The F.K.I, originally planned as a monoplane, was altered in the design stage to a biplane. It was a simple, straightforward, single-seat aircraft with single-bay wings, no stagger and a large gap. The fuselage terminated in a horizontal knife-edge, and there were divided elevators but no fixed tailplane. When first flown, by Koolhoven himself, the F.K.I proved to be seriously underpowered, having been fitted with a Gnome engine of 50 hp in place of the intended 80 hp version. Later, the aircraft was given larger ailerons and a fixed tailplane and in this form was flown by B. C. Hucks and some naval pilots; but there was clearly no future for the type and its development was abandoned.
P.Lewis The British Fighter since 1912 (Putnam)

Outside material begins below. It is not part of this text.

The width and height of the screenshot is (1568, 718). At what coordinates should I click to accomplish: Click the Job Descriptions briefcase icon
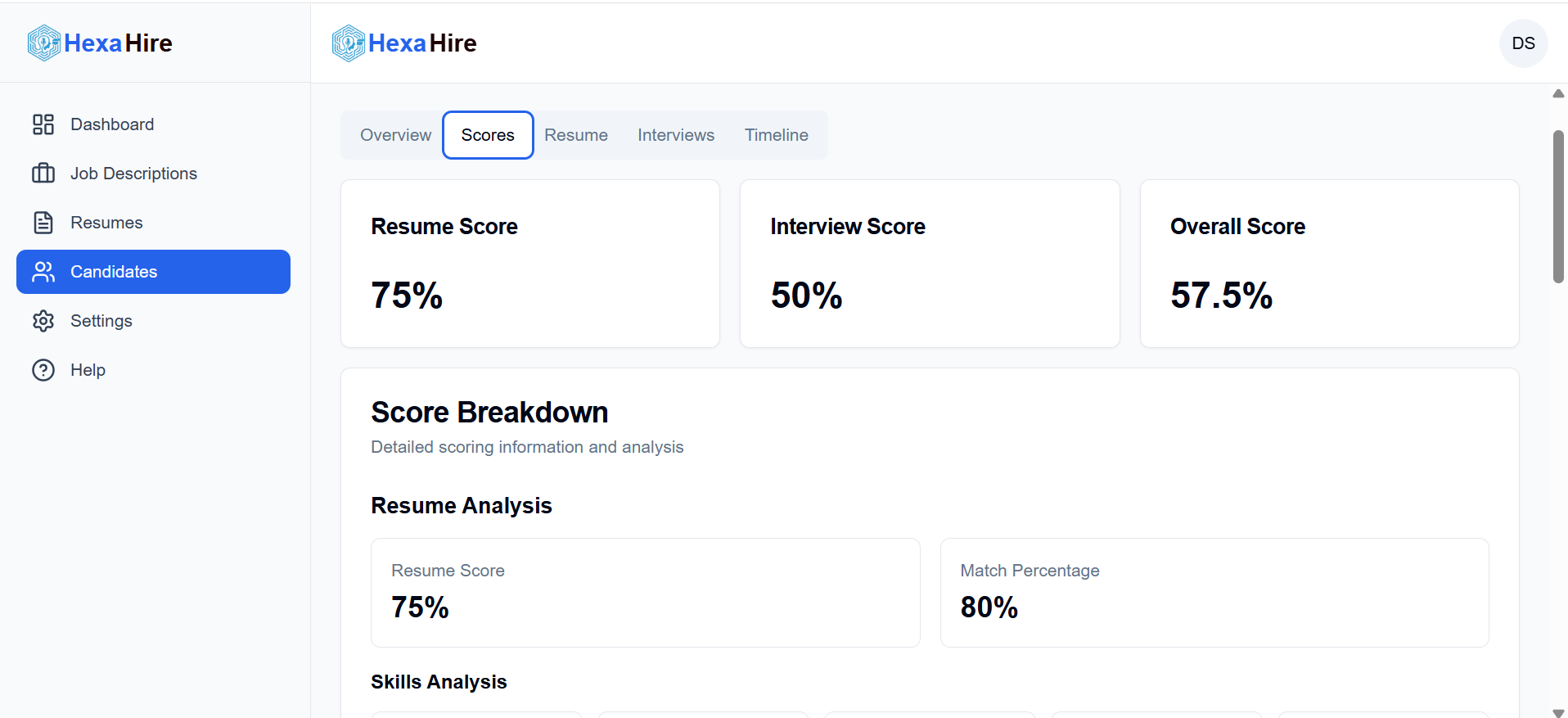pos(43,173)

Yet another tractor scout had appeared within a month of the outbreak of war. This was the F.K.1, built by Sir W. G. Armstrong Whitworth and Co., and designed for them by a Dutch designer, Frederick Koolhoven, whose name was to be perpetuated by a prolific series of aircraft to appear under his signature for many years ahead. Before drafting the F.K.1, his first design for Armstrong Whitworth, Koolhoven had accumulated considerable experience through the successful Deperdussin monoplanes.

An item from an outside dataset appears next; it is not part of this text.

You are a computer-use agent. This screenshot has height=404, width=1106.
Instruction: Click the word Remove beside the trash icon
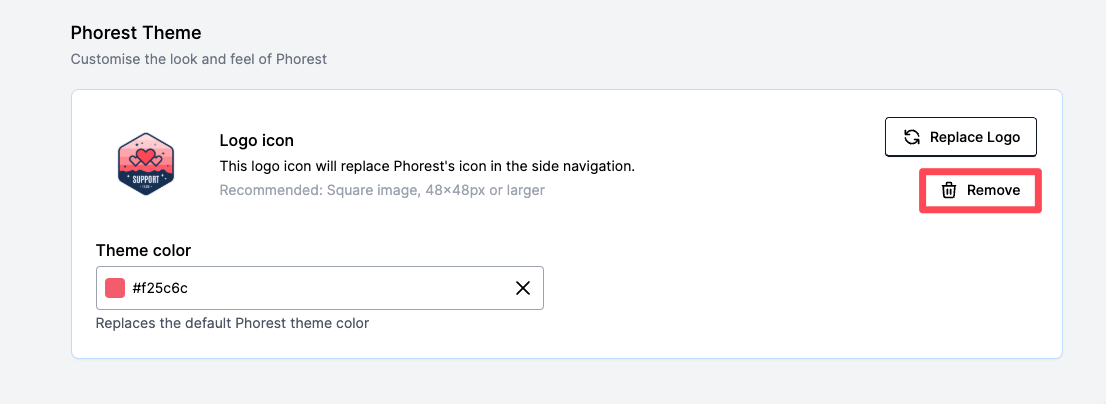993,190
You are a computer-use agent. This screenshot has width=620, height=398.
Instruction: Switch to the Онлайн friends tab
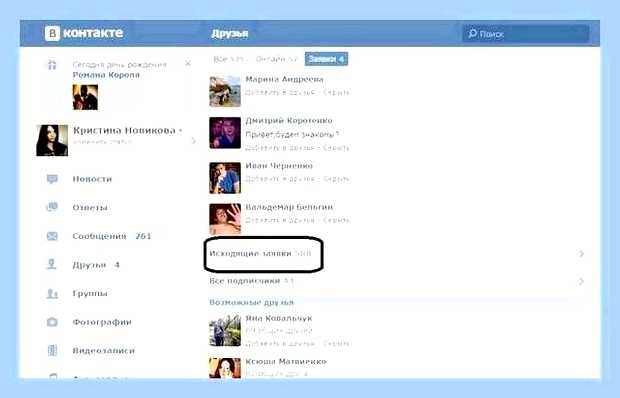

In the new scout the monoplane formula was disregarded, despite its inherent quality of speed, and the F.K.1 made its debut in September, 1914. A relatively simple biplane in every way, it showed evidence of French practice in the horizontal knife-edge termination of the rear fuselage and in the omission of a fixed tailplane. The upper wings were taken over the fuselage at a considerable gap on inverted-V centre-section struts and this feature, combined with undercarriage legs spread wide apart fore and aft, gave the whole machine a rather gawky appearance. The 80 h.p. Gnome, around which the F.K.1 had been designed, was not obtainable so it flew instead with a 50 h.p. Gnome.
The machine was modified after early tests and was given a normal fixed tailplane and larger, inversely-tapered ailerons. The F.K.1’s top speed of 75 m.p.h. on its low power reduced any chances that it might have had of competing with its counterparts from Bristol, Martin-Handasyde and Sopwith for orders and the design was abandoned.